### KURZE ÜBUNG
Gib bitte die Einträge von der Zeile mit „大分県の医院一覧 (63, 1481)“ bis zur Zeile mit „京都府の医院一覧 (63, 1210)“, beide eingeschlossen, als nummerierte Liste aus. Leerzeilen lässt du dabei weg.

### MATERIAL
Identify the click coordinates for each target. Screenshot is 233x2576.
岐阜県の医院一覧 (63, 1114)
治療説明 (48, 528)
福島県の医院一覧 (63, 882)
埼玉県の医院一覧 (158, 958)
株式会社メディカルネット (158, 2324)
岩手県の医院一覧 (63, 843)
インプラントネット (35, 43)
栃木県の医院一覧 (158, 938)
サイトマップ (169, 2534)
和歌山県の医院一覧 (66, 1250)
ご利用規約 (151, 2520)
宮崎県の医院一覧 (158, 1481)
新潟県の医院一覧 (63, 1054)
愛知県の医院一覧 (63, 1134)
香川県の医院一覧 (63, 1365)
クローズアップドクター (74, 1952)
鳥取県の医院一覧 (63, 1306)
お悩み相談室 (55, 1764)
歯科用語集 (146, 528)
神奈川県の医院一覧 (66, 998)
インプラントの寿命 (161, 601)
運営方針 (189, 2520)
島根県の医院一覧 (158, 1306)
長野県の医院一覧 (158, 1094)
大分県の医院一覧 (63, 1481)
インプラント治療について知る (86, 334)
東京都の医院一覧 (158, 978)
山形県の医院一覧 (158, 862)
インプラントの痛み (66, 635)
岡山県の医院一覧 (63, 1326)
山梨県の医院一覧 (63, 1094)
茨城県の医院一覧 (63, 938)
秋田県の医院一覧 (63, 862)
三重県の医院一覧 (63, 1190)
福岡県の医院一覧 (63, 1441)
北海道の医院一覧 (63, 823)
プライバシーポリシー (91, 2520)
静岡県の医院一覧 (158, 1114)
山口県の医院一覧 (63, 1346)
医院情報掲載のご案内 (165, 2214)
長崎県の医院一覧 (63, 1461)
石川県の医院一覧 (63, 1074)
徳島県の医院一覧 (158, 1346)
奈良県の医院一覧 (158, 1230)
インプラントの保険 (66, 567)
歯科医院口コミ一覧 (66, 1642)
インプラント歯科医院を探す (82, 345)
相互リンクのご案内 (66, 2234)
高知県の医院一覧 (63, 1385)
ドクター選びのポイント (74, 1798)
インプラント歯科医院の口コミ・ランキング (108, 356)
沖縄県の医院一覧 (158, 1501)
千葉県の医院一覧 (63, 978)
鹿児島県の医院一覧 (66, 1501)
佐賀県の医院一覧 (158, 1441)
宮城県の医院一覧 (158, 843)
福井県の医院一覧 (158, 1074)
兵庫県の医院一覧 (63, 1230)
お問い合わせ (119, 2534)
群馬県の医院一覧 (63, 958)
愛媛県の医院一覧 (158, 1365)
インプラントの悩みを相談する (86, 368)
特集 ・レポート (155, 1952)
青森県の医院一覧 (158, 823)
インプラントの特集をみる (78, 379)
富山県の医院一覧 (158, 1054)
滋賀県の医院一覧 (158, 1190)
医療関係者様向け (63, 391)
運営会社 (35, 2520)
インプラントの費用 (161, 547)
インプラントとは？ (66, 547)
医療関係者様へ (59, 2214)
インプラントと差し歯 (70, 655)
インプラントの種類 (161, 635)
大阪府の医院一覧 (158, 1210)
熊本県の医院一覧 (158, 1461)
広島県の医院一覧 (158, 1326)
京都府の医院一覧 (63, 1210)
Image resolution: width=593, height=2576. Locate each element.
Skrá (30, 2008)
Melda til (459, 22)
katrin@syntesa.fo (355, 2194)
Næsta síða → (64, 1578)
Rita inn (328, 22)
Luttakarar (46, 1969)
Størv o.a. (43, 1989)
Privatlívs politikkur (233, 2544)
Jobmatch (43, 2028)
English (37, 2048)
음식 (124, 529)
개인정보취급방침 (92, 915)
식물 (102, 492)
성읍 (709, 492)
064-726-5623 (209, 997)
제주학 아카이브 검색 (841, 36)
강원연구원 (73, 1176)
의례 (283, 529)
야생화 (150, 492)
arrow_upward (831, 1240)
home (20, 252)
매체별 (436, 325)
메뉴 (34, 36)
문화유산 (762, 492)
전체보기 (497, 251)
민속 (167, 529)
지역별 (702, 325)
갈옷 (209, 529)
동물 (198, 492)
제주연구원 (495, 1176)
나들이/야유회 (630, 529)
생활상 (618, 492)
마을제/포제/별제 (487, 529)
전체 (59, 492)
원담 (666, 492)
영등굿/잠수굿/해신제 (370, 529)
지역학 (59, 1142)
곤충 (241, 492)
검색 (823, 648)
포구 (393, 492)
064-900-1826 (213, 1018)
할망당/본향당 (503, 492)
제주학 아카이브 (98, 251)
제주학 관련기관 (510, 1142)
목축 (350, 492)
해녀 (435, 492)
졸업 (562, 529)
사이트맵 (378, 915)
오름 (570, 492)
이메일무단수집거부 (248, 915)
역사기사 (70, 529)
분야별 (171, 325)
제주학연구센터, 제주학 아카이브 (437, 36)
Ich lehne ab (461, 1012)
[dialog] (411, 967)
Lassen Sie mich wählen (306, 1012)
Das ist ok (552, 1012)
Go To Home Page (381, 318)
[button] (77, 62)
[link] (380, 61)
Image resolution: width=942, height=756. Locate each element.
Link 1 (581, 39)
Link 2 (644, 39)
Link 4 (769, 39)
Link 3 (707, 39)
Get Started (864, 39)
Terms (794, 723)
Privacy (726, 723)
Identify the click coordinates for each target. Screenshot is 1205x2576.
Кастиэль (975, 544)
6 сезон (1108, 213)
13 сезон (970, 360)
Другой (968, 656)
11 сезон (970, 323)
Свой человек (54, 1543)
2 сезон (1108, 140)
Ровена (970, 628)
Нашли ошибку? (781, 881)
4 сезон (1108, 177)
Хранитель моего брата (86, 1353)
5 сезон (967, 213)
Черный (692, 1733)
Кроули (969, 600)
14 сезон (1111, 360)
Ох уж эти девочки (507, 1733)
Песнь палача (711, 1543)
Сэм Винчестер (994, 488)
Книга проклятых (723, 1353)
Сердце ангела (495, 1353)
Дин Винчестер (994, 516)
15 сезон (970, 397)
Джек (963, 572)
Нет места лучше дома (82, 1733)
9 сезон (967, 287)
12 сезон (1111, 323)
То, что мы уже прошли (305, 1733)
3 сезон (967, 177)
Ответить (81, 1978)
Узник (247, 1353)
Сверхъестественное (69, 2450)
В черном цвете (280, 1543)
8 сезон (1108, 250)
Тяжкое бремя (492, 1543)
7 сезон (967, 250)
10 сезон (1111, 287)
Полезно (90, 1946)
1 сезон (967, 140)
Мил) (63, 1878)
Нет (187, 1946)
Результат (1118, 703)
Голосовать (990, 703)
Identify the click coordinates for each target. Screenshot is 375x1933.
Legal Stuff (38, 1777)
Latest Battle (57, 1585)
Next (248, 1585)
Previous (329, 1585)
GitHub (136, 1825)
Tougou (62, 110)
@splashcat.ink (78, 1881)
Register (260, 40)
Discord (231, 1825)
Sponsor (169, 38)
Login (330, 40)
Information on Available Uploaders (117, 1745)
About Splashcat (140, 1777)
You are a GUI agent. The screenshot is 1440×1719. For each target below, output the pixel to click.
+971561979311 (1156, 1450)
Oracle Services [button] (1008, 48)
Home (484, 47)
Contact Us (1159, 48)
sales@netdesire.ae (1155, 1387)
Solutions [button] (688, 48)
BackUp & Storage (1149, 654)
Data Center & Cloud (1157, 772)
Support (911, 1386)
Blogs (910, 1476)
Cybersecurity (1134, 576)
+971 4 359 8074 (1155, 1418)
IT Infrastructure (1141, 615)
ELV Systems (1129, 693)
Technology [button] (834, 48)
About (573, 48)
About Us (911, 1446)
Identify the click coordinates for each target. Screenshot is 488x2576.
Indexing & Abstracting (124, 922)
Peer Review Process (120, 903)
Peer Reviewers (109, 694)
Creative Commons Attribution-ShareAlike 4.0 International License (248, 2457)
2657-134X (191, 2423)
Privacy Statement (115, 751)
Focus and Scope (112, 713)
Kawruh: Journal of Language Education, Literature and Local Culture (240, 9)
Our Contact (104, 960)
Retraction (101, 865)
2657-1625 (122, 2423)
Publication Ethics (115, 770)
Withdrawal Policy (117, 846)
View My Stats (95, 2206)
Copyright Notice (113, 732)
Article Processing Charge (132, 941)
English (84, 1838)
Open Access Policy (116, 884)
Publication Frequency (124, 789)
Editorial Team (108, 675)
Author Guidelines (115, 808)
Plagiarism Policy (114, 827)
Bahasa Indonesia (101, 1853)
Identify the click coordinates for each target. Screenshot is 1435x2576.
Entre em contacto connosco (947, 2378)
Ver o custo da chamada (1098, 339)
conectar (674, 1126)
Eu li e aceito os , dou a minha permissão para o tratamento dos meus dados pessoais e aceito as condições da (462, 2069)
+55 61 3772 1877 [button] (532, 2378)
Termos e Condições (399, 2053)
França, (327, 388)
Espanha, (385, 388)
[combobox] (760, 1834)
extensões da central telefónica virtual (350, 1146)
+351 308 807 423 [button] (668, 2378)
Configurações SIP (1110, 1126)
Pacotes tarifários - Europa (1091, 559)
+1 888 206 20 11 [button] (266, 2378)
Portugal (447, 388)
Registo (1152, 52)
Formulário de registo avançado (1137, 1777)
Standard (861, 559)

### ANTWORT ZUR ÜBUNG
1. 大分県の医院一覧 (63, 1481)
2. インプラント治療について知る (86, 334)
3. 東京都の医院一覧 (158, 978)
4. 山形県の医院一覧 (158, 862)
5. インプラントの痛み (66, 635)
6. 岡山県の医院一覧 (63, 1326)
7. 山梨県の医院一覧 (63, 1094)
8. 茨城県の医院一覧 (63, 938)
9. 秋田県の医院一覧 (63, 862)
10. 三重県の医院一覧 (63, 1190)
11. 福岡県の医院一覧 (63, 1441)
12. 北海道の医院一覧 (63, 823)
13. プライバシーポリシー (91, 2520)
14. 静岡県の医院一覧 (158, 1114)
15. 山口県の医院一覧 (63, 1346)
16. 医院情報掲載のご案内 (165, 2214)
17. 長崎県の医院一覧 (63, 1461)
18. 石川県の医院一覧 (63, 1074)
19. 徳島県の医院一覧 (158, 1346)
20. 奈良県の医院一覧 (158, 1230)
21. インプラントの保険 (66, 567)
22. 歯科医院口コミ一覧 (66, 1642)
23. インプラント歯科医院を探す (82, 345)
24. 相互リンクのご案内 (66, 2234)
25. 高知県の医院一覧 (63, 1385)
26. ドクター選びのポイント (74, 1798)
27. インプラント歯科医院の口コミ・ランキング (108, 356)
28. 沖縄県の医院一覧 (158, 1501)
29. 千葉県の医院一覧 (63, 978)
30. 鹿児島県の医院一覧 (66, 1501)
31. 佐賀県の医院一覧 (158, 1441)
32. 宮城県の医院一覧 (158, 843)
33. 福井県の医院一覧 (158, 1074)
34. 兵庫県の医院一覧 (63, 1230)
35. お問い合わせ (119, 2534)
36. 群馬県の医院一覧 (63, 958)
37. 愛媛県の医院一覧 (158, 1365)
38. インプラントの悩みを相談する (86, 368)
39. 特集 ・レポート (155, 1952)
40. 青森県の医院一覧 (158, 823)
41. インプラントの特集をみる (78, 379)
42. 富山県の医院一覧 (158, 1054)
43. 滋賀県の医院一覧 (158, 1190)
44. 医療関係者様向け (63, 391)
45. 運営会社 (35, 2520)
46. インプラントの費用 (161, 547)
47. インプラントとは？ (66, 547)
48. 医療関係者様へ (59, 2214)
49. インプラントと差し歯 (70, 655)
50. インプラントの種類 (161, 635)
51. 大阪府の医院一覧 (158, 1210)
52. 熊本県の医院一覧 (158, 1461)
53. 広島県の医院一覧 (158, 1326)
54. 京都府の医院一覧 (63, 1210)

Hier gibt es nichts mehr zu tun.